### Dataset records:

====

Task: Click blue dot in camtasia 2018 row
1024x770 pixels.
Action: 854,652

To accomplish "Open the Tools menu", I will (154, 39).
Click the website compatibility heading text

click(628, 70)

====

### Set exercise:
Reproduce all of the material above line for line, with no changes.

### Result for this task:
Task: Click blue dot in camtasia 2018 row
1024x770 pixels.
Action: 854,652

To accomplish "Open the Tools menu", I will (154, 39).
Click the website compatibility heading text

click(628, 70)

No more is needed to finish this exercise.